2015-04-14 14:44:00

Libia: al via i colloqui per un governo di unità nazionale


E’ ripartito questa settimana il negoziato Onu per garantire il cessate-ilfuoco incondizionato in Libia, puntando a un governo di unità nazionale tra filoislamici di Tripoli e esecutivo di Tobruk. L’appuntamento è per domani in Marocco, ma già nelle ultime ore sono iniziati ad Algeri gli incontri tra diversi esponenti politici libici. “L’auspicio è che si vada fino in fondo per evitare che il Paese si sgretoli del tutto”, così al microfono di Gabriella Ceraso, Arturo Varvelli, ricercatore dell’Istituto di Studi di politica internazionale:

R. – Io dubito che ci siano le condizioni in questo momento per trovare un accordo tra le parti che non sono due, ma sono molto più numerose. Ci sono attori internazionali che sono sempre più presenti: mi riferisco all’Egitto, ad esempio, o alle potenze del Golfo e, come forza esterna, all’Is.Inoltre, noi avvaloriamo un governo che è quello di Tobruk di legittimità, ma in realtà è poco legittimo, e stiamo complicando gli accordi perché quelli di Tobruk sentendosi forti del fatto di essere legittimi, partecipano poco convintamente.

D. – I jihadisti affiliati all’Is sono, come altri, quelli che giocano allo sfascio in questa situazione e che ci guadagnano in questa spaccatura. Se si contrastassero loro, si potrebbe ristabilire un equilibrio…

R. – In realtà, se la comunità internazionale fosse in grado di imporre un’agenda anti-Is, questo sicuramente spaccherebbe il fronte di Tripoli: Misurata, farebbe breccia all’interno di questa coalizione variegata e quindi obbligherebbe le parti più moderate a venire incontro all’altro governo e a trovare una sorta di accordo. Ma le pressioni vanno fatte da entrambe le parti. Insieme a tutto questo, bisogna ricostruire un Paese dalla base. C’è un grosso impegno insomma in Libia. In ogni caso, la prospettiva è quella di avere un Paese instabile per il prossimo decennio.

D. – Quindi, lei non vede sotto buoni auspici questi colloqui?
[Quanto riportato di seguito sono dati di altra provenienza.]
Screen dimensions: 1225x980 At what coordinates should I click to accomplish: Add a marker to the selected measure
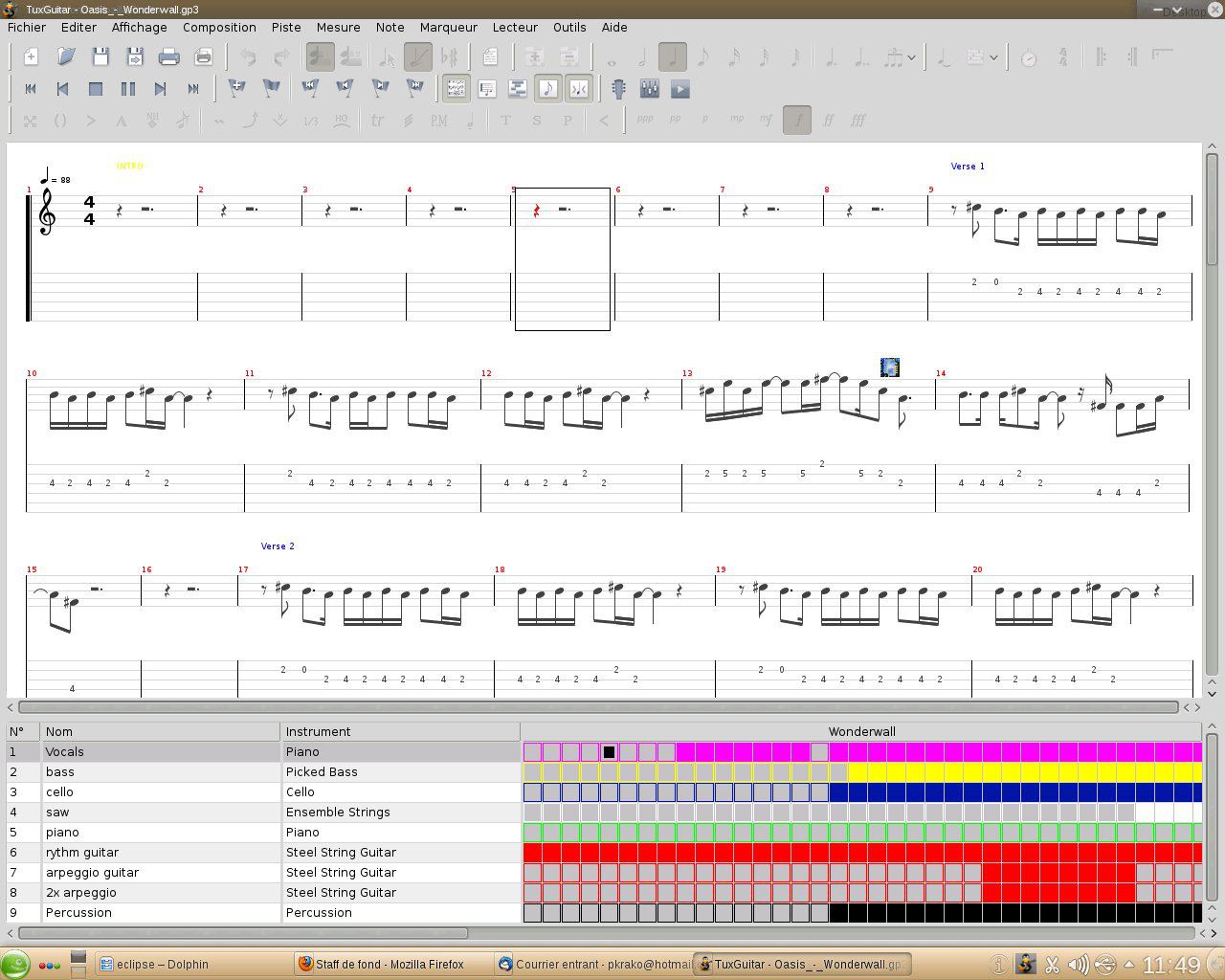click(238, 88)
R. – Secondo me, bisogna assolutamente andare fino infondo e percorrere questa strada. Però, non possono neanche essere accordi infiniti: bisogna essere capaci, come comunità internazionale, di mettere dei "paletti", che possono essere delle sanzioni ad hoc su singole persone, su capi milizia… Ci sono diversi strumenti, bisogna però essere molto determinati a obbligare le persone a stringersi la mano. E bisogna anche in qualche maniera, pensare a dei possibili "piani B".

D. – Comunque, l’Onu ha dato un’indicazione: ha parlato di un governo di unità nazionale, ma così come stanno le cose sembra impossibile...
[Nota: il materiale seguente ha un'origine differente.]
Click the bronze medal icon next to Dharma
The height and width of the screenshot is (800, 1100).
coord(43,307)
R. – Sembra molto difficile, poi tutte le formule diplomatiche sono molto spesso volutamente ambigue. Certamente, il governo di unità nazionale vedrebbe un primo ministro espressione più del governo di Tobruk che del governo di Tripoli con delle salvaguardie, con delle vicepresidenze I due parlamenti potrebbero continuare a esistere e si creerebbero delle formule ancora volutamene ambigue, per le quali le assemblee avrebbero funzioni molti diverse, non chiare. Quindi, tutto quello che esce dall’opera di mediazione naturalmente è un sistema certamente e inevitabilmente poco chiaro. Non può che essere così in questa fase. Per cui, attendiamo il risultato di questo round negoziale. Temo che non si chiuda in questa settimana, ma che dovremmo attendere altro tempo.
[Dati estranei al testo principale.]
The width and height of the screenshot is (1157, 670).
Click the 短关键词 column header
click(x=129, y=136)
D. – Comunque, è auspicabile, come diceva lei, che si vada fino in fondo e si forzi anche la mano, perché ad esempio oggi il governo libico ha detto: "Questo negoziato è importante ma non è sufficiente”. Pensano ancora all’opzione militare, hanno stretto anche contatti con la Russia per aumentare la potenza militare della Libia…

R. – Questo è un gioco che il governo di Tobruk potrebbe fare all’infinito e se le cose non si risolvono loro avranno sempre maggior forza contrattuale per chiedere un intervento non neutrale – quello che stiamo facendo ora – ma un intervento a loro favore. Quindi, bisognerebbe essere molto convincenti anche con loro, lavorando con i partner che loro sentono vicini – l’Egitto, i Paesi del Golfo – altrimenti non ne usciremo mai e quello che si profilerà è una lunga guerra civile, perché nessuno dei due governi ha in questo momento un peso preponderante dal punto di vista politico e militare tale da poter conquistare tutto il territorio nazionale in breve tempo.